The services offered by the Toronto Festival of Beer include:
- South St. Burger Co.
- Pizza Pizza
- Caplansky's
- The Dawgfather
- Tiny Tom's Donuts
- Ontario Corn Roasters
- Grandpa Ken's Back Bacon
- Heavenly Dreams Ice Cream
- The Real Jerk
- La Poutine Machine
- The Friendly Greek
- Edo Sushi
- Oyster Boy
- Shanghai Cowgirl
- Mac n' Cheese booth

The Toronto Festival of Beer also hosts entertainment groups as well as radio stations such as 99.9 Virgin Radio and various other music bands and groups.
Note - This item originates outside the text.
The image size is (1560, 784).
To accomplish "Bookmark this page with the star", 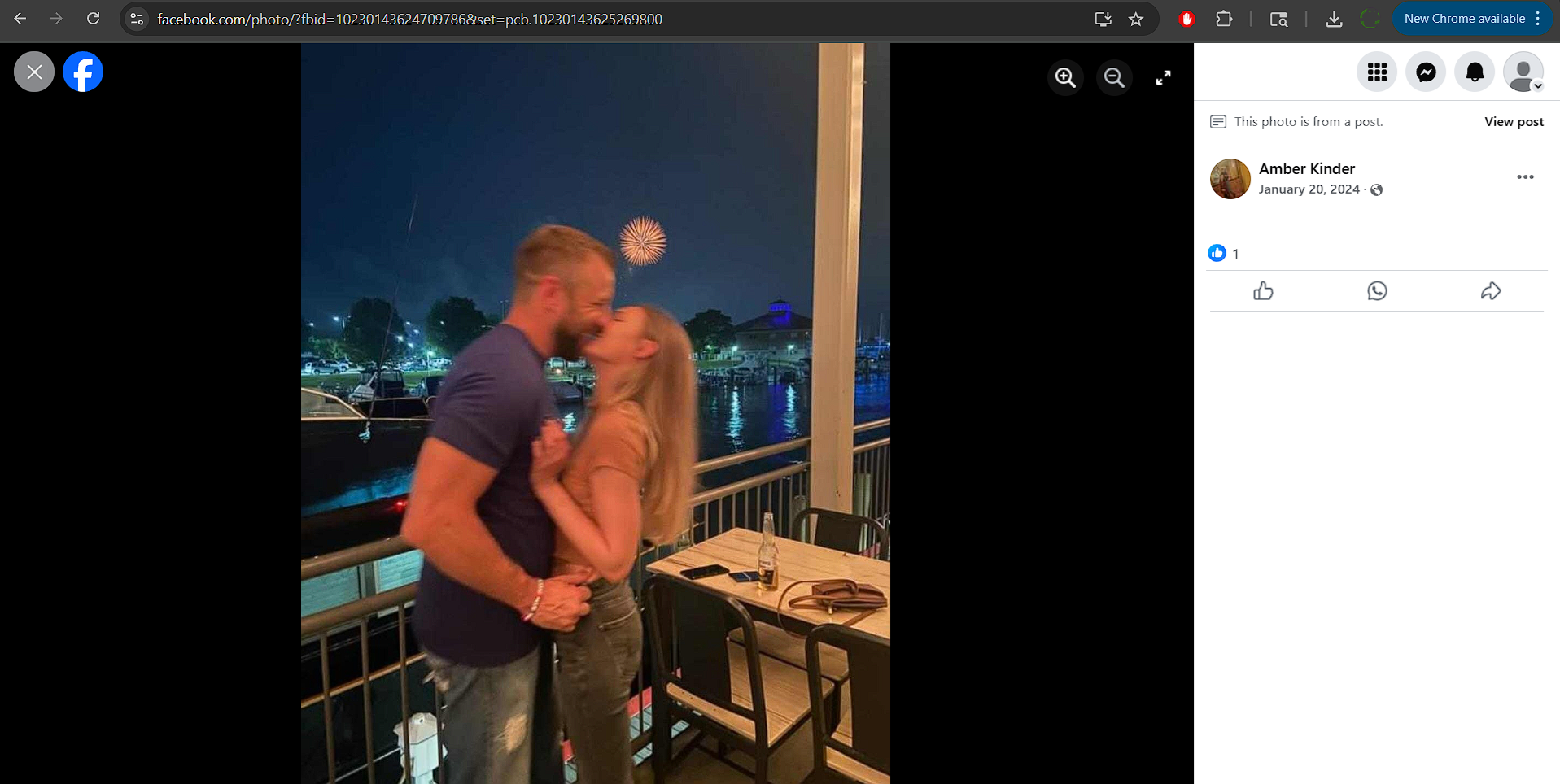I will [1136, 19].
==Environmental awareness==
The Toronto Festival of Beer has always had a large gathering of people at their events, however they also want to become part of an act to help the environment. The Toronto Festival of Beer acknowledges the impact that a large event like the festival would have on the environment. The Toronto Festival of Beer has newly introduced reusable plastic sampling tokens, and recyclable paper cups. With this change to the Toronto Festival of Beer's layout there has been a great reduction in the number of disposable tokens and disposable paper cups. The management team of the Toronto Festival of Beer has also put a beer bottle drive into effect which will allow for more beer bottles to be recycled rather than thrown away. These actions that Toronto Festival of Beer are doing will cut back dramatically the environmental impact and cut clean-up expenses.

==Attractions==
There are many activities planned for the Toronto's Festival of Beer. Audiences will be entertained through the various musical talents that will be performing live on the Planter's main stage. There is a grilling tent hosted by professional chefs for those who are interested in gaining grilling tips.

The Libation Nation hosts events that happen in the festival every year. This year the Girl's Guided Beer Tour event will lead women throughout the festival educating them on the history of beer and women in the industry.